▶ _TASK STATEMENT_
In the entries that follow, repeat exactly the lines from the one that has "Open the image gallery icon in the toolbar" through the one that has "Instruction: Expand dropdown", but omit pictures.

▶ _SOURCE MATERIAL_
....

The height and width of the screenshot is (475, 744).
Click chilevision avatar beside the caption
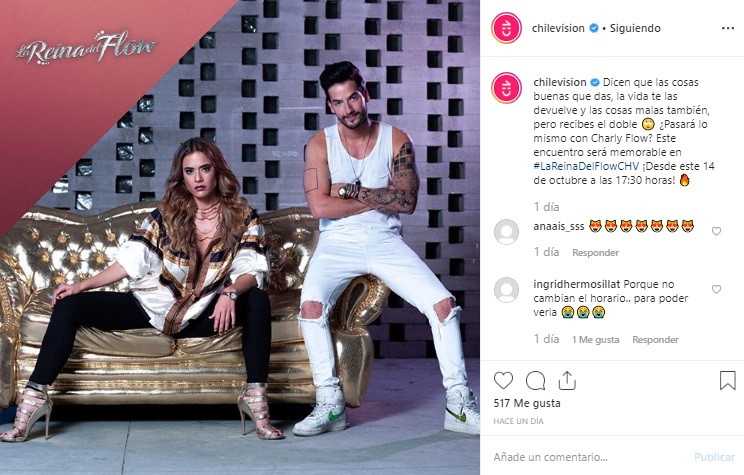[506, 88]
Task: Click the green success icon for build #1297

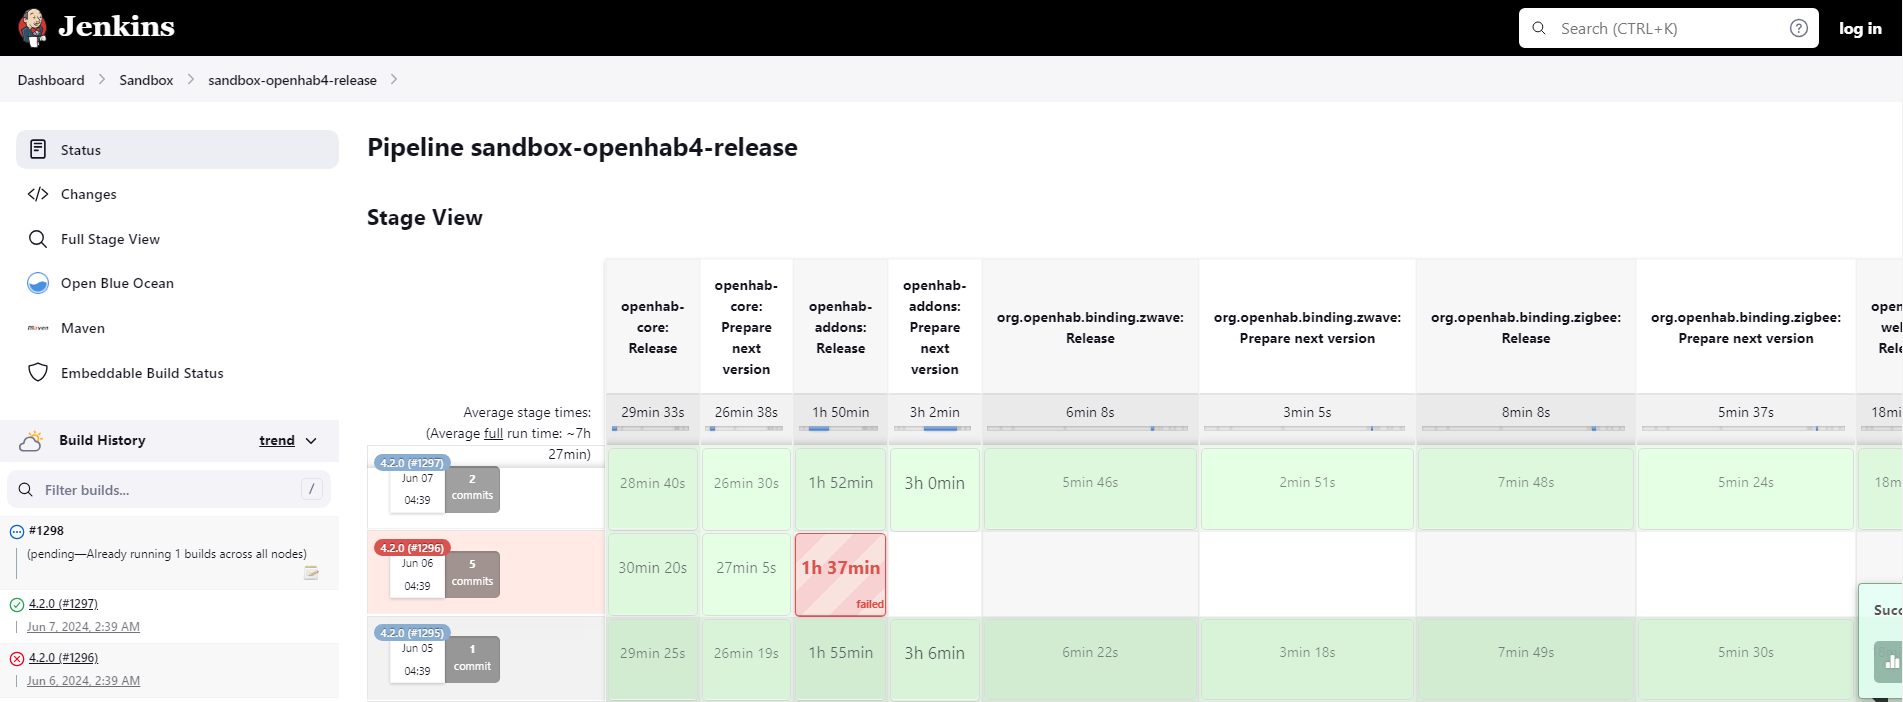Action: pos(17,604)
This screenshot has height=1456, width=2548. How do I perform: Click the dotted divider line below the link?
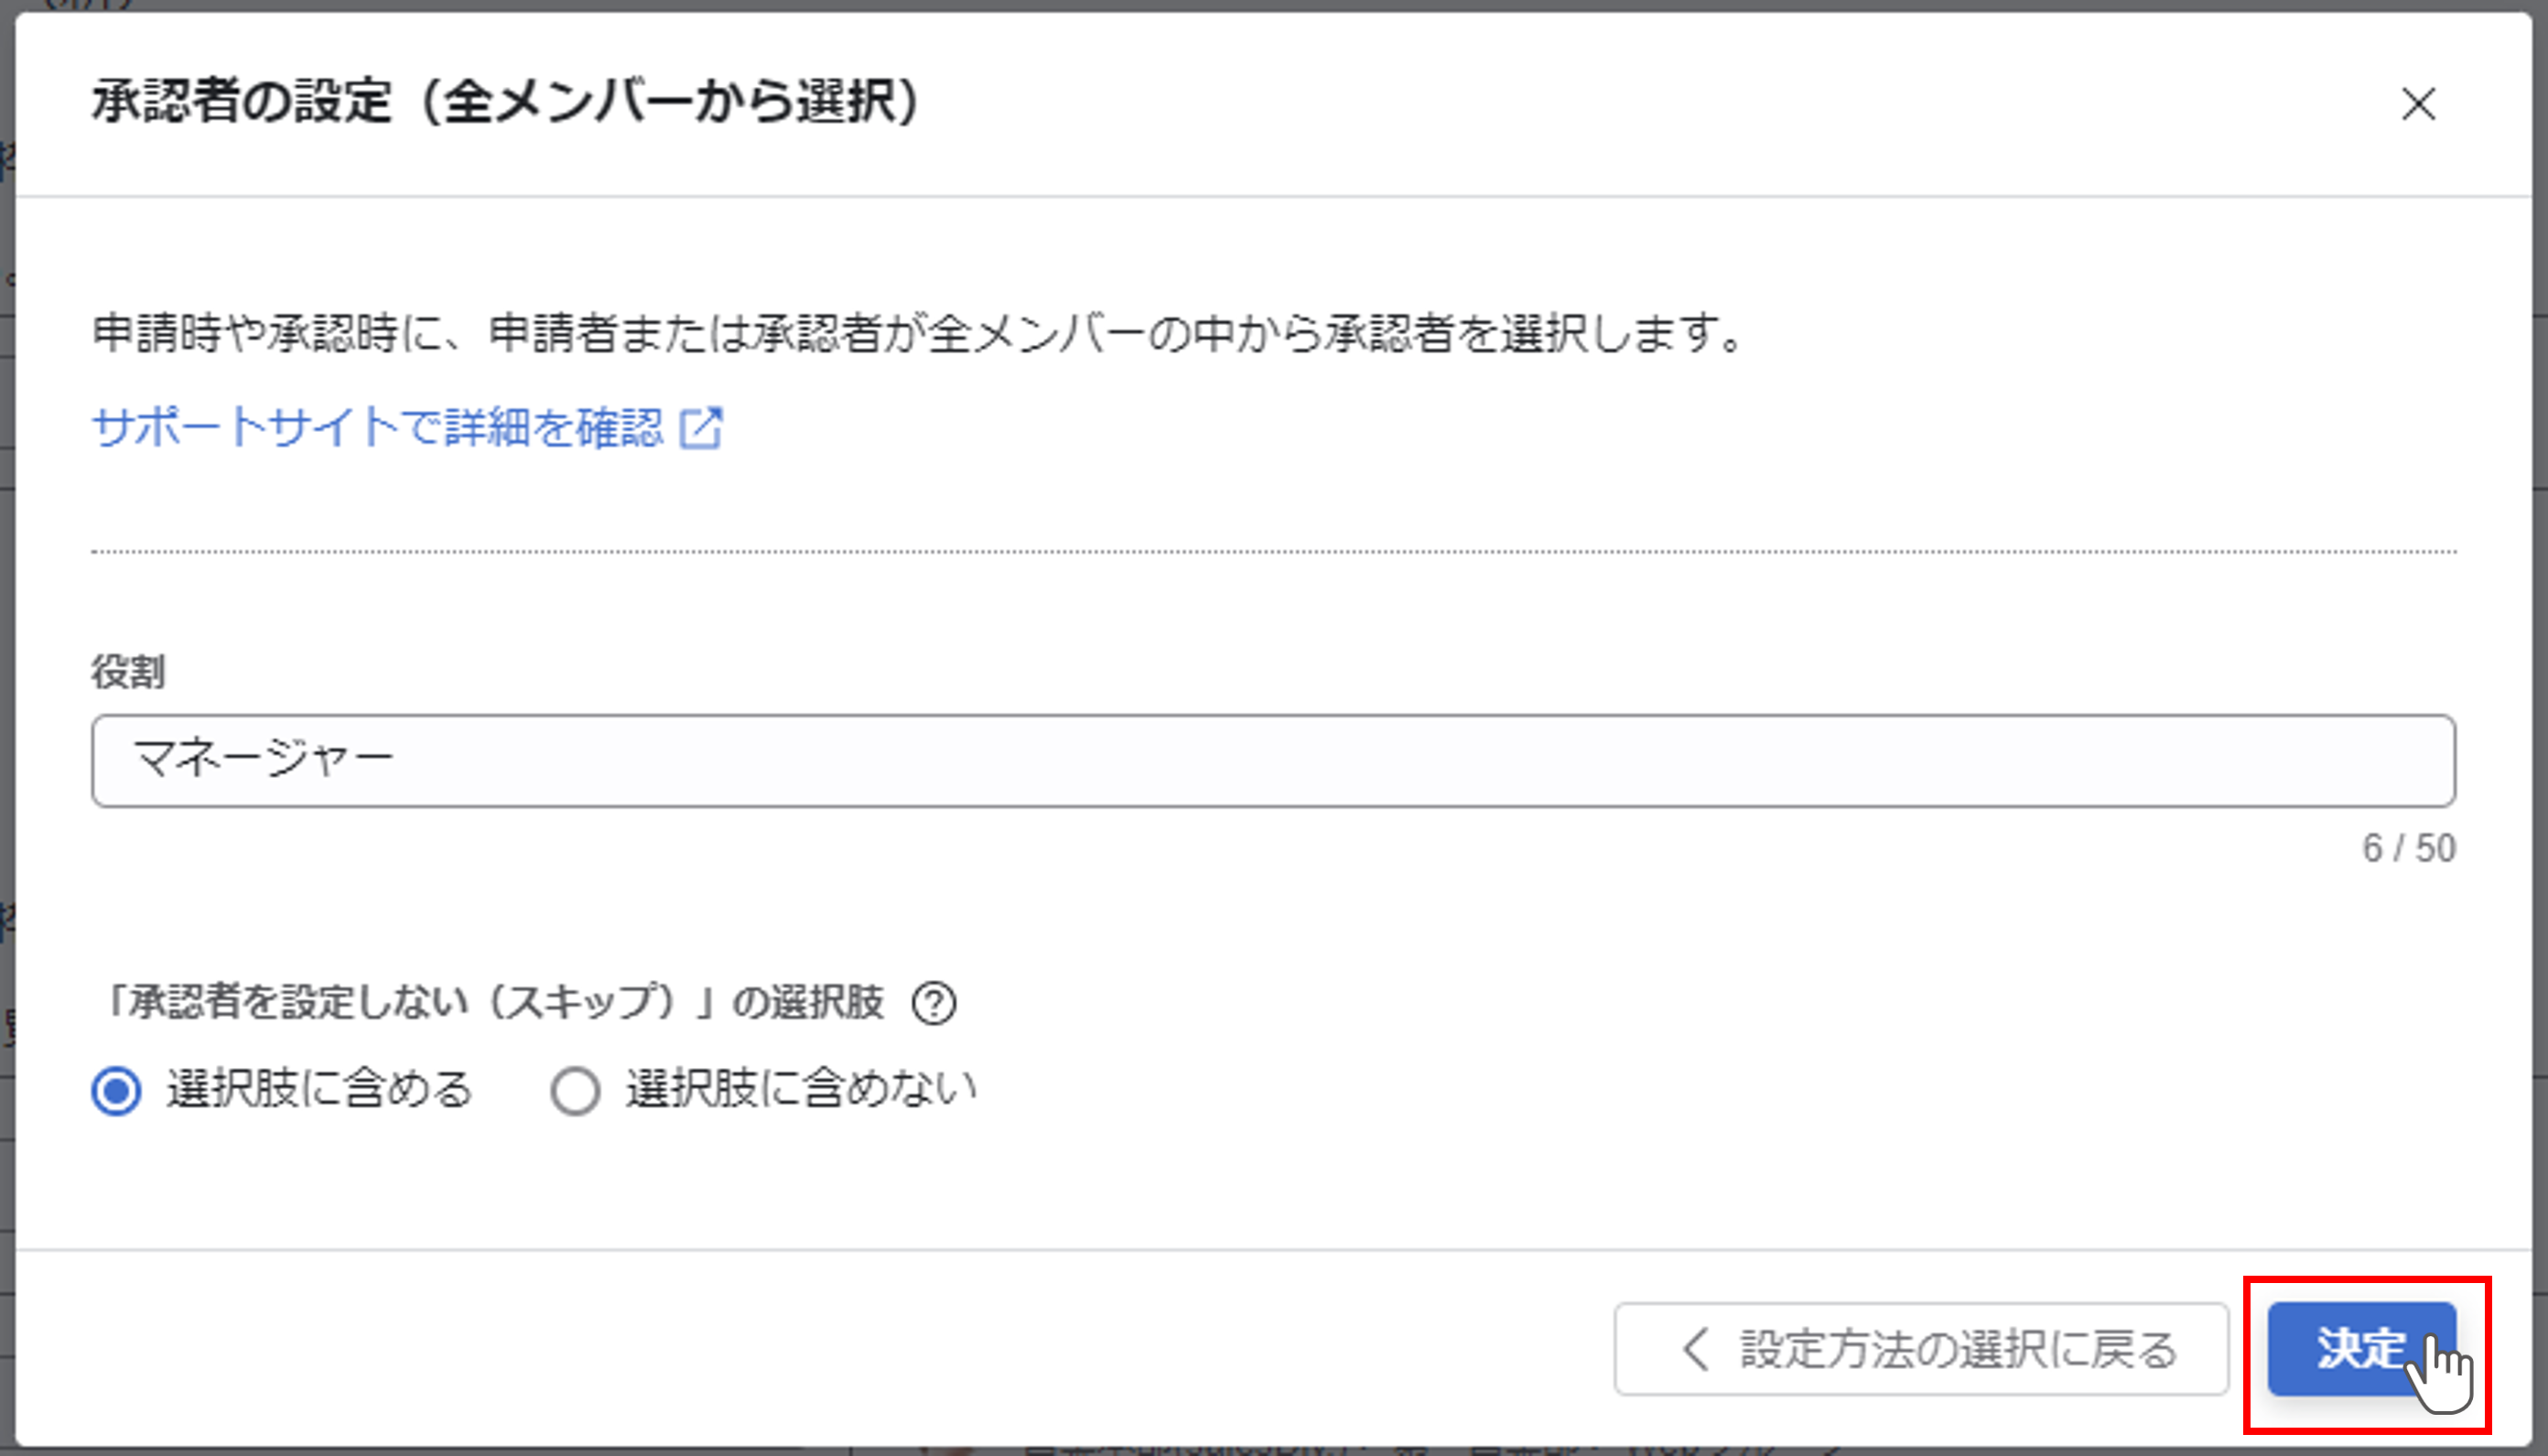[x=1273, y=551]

....

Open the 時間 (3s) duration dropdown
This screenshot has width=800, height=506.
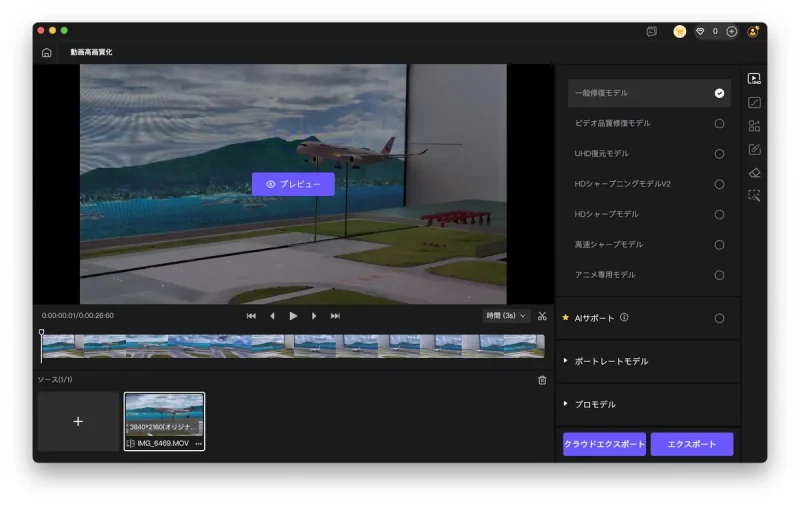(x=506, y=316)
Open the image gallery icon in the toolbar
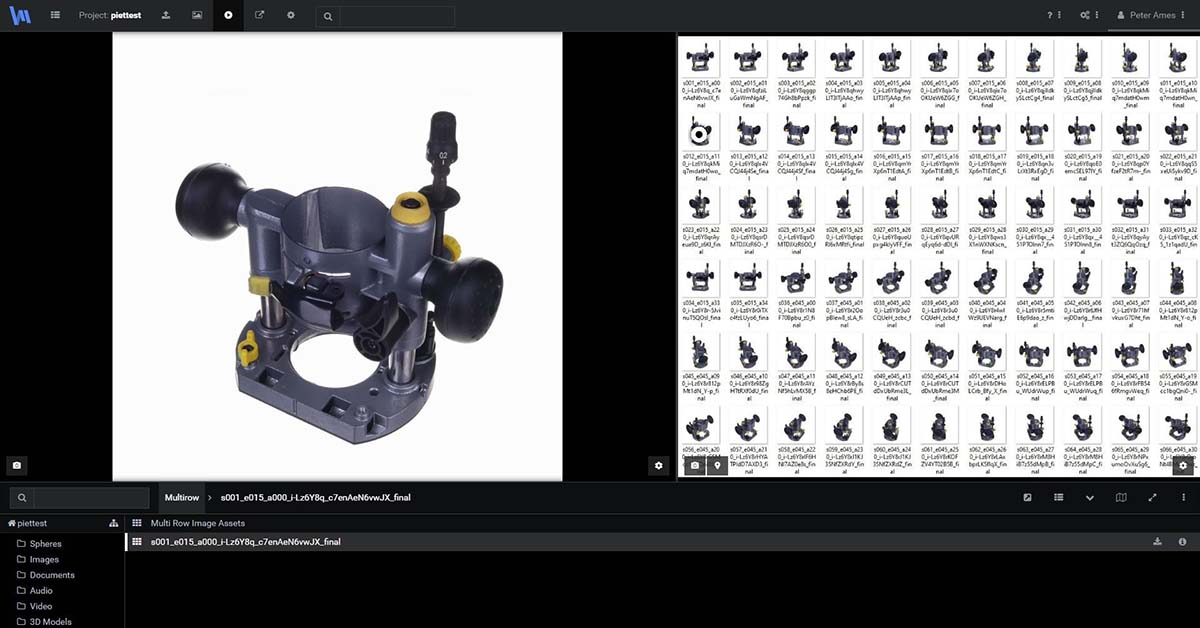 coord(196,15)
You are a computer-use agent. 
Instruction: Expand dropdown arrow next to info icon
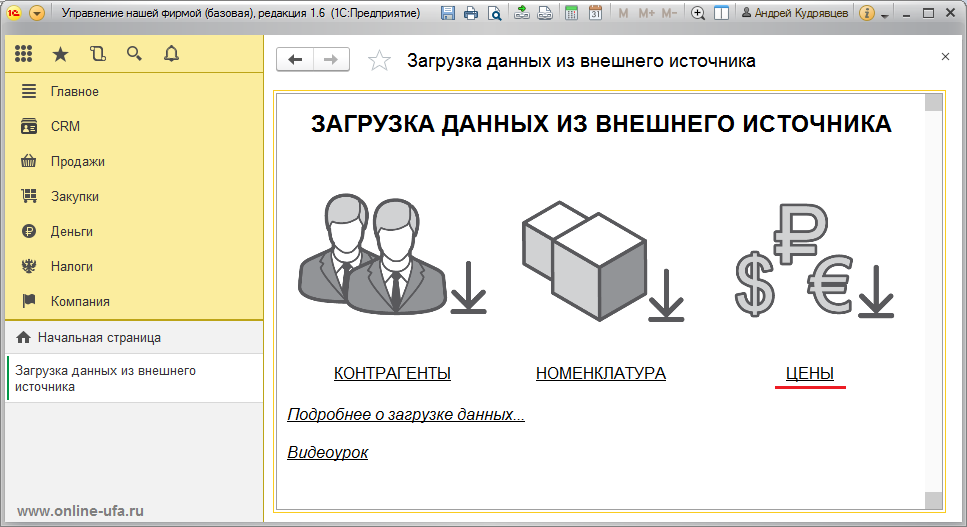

....

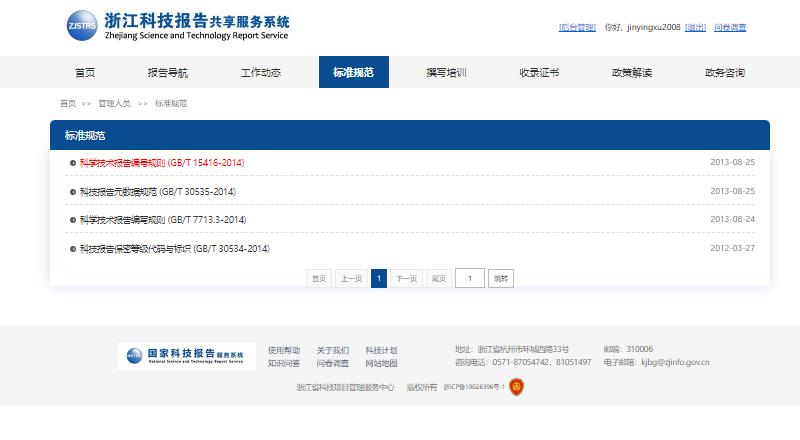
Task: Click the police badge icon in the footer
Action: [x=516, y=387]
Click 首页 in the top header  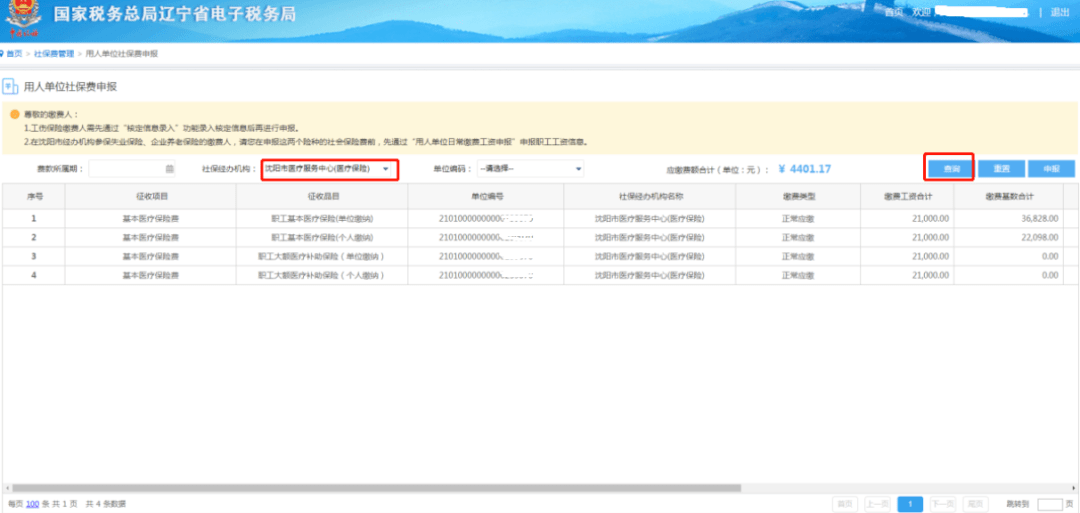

....

▶ _FINAL ANSWER_
Open the image gallery icon in the toolbar
 coord(196,15)
You are a computer-use agent. 
Instruction: Expand dropdown arrow next to info icon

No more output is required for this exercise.